§ 課題一覧
1. 朝の御理解によると、昨日、皆で講演会を聞きに出かけた先はどこですか。
2. 朝の御理解を、示されている最後の文の後から書き継いでください。

§ 本文
--- --- ---

昭和四十八年七月十六日 朝の御理解
x 御理解第六十四節 
「此方は参ってたずねる所がなかった。氏子はおかげを受けて遠路のところを参って来るが、信心して徳を受けて、身しのぎをするようになれ」


 信心して徳を受けて身しのぎをするようになれと。お願いをする。
おかげを頂く、いうのではなくて、信心が段々出来ておれば、お願いをせんでも、神様の方が先回りをして、おかげを下さる働きが受けられるようになる。
 私は、そういう信心が身しのぎができる信心だと思うですね。自分で自分のことくらいは出来るようになると、言う面もありましょう。けども、信心して、身に徳を受けて、身しのぎをするようになれということは、勿論私どもは生身を持っておりますから、痛ければ痛い、痒ければ痒い、難儀な問題があれば、その問題を通してお願いをさせてもらう。勿論それがおかげになると感じられるような、おかげになって行く。
 けれども、私どもは、その頂くおかげというのは、そういうお願いをしただけでよいかというとそうではない。それこそお願いもしていなかったこと、それが成就してくる。神様が先回りをして、おかげを下さるようになるのも、これはすでに身に徳を受けて行きよる証拠です。ですから、自ずとそこに、身しのぎの出来るような、誰も願いもせん頼みもせんのに、おかげを受けておる。ところが、そういうおかげが段々大きく育って行き、そういうおかげが段々、もっともっと垢抜けのした大きなものになって行かなければならない。
 昨日、久留米での講演会を皆で聞きにやらせて頂きました。大変な盛会裡におかげ頂いて、帰って参りましたら、家内が「善導寺の原さんが亡くなられました」とこう言う。私どもが久留米に発ちましてすぐ後にお届けに見えたらしい。ですから、発つ時にはすでに亡くなっておられたようです。
 けれども、私は昨日から、お礼ばかり申しておりますのは、亡くなったということではないです。原さんこそですね。身に徳を受けて、身しのぎが出来るようになっておられたなということです。それをね、御自身御一家が気付いておられないということです。私は、これはどうでも気付かないとですね、有難いというものになってこないんですよ。
 例えば、椛目、合楽を通してですね、もう二十何年になられますでしょうか。昌一郎さんがいよいよ駄目だと、もう今日は難しいというので、親族の方は、お葬式の準備までして集まられたという程しに、の病気でした。それがおかげを受けられて、それこそ天に任せて、地にすがるというか、一生懸命の御信心でおかげを頂かれて、あのように元気になられた。
 その時に、原さん達夫婦がですね、これは神様に約束をする。誓う。例えばですよ、今度の夏期修行があっとります。今度はどうでも一月間参り通させて頂きますから、というてお届けをしとってもね、それが出来ないのが普通です。多いです。それをやり抜いておる人も沢山あります。けれども二十数年間ですね。夫婦の者がやり抜いて来ておるという事は、素晴らしいですね。

--- --- ---

§ 生データ
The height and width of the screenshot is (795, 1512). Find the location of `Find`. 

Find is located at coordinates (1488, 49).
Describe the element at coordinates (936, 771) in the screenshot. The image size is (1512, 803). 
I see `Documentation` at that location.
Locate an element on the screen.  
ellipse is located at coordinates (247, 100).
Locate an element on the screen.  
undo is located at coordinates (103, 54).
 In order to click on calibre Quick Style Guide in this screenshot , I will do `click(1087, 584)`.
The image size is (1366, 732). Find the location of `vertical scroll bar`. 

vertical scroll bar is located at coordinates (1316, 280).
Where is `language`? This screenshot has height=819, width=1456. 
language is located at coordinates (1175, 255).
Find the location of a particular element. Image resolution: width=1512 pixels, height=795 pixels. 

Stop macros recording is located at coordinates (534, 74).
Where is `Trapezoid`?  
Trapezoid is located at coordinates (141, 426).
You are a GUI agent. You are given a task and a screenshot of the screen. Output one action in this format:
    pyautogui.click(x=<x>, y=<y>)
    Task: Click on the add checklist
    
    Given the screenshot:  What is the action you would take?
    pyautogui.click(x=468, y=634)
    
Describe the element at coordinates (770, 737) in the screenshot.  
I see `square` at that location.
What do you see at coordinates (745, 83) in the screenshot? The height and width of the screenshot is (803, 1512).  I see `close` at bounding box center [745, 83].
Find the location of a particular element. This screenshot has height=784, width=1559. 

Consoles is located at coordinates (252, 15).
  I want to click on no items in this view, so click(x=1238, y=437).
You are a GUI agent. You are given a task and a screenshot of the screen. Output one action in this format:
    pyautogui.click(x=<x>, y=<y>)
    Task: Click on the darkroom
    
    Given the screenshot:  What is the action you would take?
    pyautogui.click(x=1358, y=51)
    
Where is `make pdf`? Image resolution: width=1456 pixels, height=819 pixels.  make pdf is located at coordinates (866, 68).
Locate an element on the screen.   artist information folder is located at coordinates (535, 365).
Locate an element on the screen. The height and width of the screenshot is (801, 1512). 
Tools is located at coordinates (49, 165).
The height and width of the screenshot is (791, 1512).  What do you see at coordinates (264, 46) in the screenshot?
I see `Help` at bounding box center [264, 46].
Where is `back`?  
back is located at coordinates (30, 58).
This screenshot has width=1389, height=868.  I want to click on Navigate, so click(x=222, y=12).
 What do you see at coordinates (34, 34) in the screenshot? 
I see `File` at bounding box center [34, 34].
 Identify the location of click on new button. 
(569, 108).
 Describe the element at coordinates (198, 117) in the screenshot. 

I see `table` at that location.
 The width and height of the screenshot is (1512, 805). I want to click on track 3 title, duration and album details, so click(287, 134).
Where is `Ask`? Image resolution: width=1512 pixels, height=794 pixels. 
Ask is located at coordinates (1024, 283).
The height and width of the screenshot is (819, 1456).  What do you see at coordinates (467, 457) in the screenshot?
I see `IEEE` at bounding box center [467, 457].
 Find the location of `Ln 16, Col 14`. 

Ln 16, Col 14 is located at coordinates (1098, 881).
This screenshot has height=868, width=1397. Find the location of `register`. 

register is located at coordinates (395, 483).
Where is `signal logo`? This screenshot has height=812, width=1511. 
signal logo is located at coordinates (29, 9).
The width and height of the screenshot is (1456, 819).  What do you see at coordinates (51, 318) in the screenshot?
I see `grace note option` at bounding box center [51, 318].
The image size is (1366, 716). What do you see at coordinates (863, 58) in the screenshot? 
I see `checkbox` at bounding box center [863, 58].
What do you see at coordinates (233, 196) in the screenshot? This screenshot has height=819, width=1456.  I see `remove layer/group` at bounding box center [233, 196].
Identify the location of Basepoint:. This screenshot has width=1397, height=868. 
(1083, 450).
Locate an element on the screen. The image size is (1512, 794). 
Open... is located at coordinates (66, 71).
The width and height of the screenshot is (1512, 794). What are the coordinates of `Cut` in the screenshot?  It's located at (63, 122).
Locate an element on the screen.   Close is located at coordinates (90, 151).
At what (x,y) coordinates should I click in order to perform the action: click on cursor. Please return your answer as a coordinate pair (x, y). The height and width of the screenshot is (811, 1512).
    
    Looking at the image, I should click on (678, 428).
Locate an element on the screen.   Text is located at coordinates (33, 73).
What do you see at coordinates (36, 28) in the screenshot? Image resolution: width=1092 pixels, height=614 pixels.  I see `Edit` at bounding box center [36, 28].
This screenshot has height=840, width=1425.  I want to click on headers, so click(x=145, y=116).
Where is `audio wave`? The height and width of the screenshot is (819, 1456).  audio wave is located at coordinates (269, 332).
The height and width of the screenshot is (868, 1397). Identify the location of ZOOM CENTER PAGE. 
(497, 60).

--- --- ---

§ 解答
1. 久留米です。

2.
 どんなに考えても、「昌一郎の命を助けて下さい。その代わりに、私どもの命のある限り、手足の動く限りは、御信心を止めるようなことは致しません。お日参りを止めるようなことは致しません」 ああ、あげなことを約束してしもうたというのではなくして、一時はそんなこともあったかも知れません。けれども辛抱しぬいておられるうちにです、もうそれは御礼参りと言った方がいい様なものになってしもうておられたということです。
 最近この一年余りですか、昌一郎さん達夫婦、いわゆる二夫婦が揃うて朝参りが永年続いておるなんて、これはもう、本当に素晴らしいことです。それは、信者一同がうらやましいと思うくらいです。
まあ、どちらかといえば、原さん、御主人の方は、どこにおんなさるやらわからんようなおとなしい方だし、そう矢面に立たれるようなことも、表面に立たれるようなこともなかったですね、御広前では。
 けれども、それをやりぬき続けておられたということ。神様にあんな約束をしとるけんでもです、それは今言うように、一月間の夏期修行ですら、神様に嘘を言う結果になっておる人がいくらもあるという事です。それは、私達は一生朝参りを続けますという人達は、何人もお取次さして頂いとりますけど、続いていないです。
 けど原さんの場合はね、本当に歩いてやら自転車やら、最近はおかげを頂いて、車で、一家中が、毎朝御祈念にお参りが出来る。これは本当に、改めて、私は、素晴らしい。本当に、お礼申さして頂いておりましたら、今日の御理解です。
 そして、んなら、身しのぎとはね、そういう風に一生懸命参るというだけでなくて、あそこのことを思うてごらんなさい。娘さんが三人、それは、あの時分はお洋服屋さん大変繁昌しとったようだけれども、盆、正月には借金払いが出来んで困っておるといったようなことが、その当時の現状であったと言われる。
 そうばさらか、繁昌しとると思われんばってん、借金は払うてしもうた。そして残るということもないけれども、おかげで、その日その日のおかげを頂いておるということ。しかも、店もあのように立派になり、お家も裏に神様の部屋が出来るようにおかげを頂かれ。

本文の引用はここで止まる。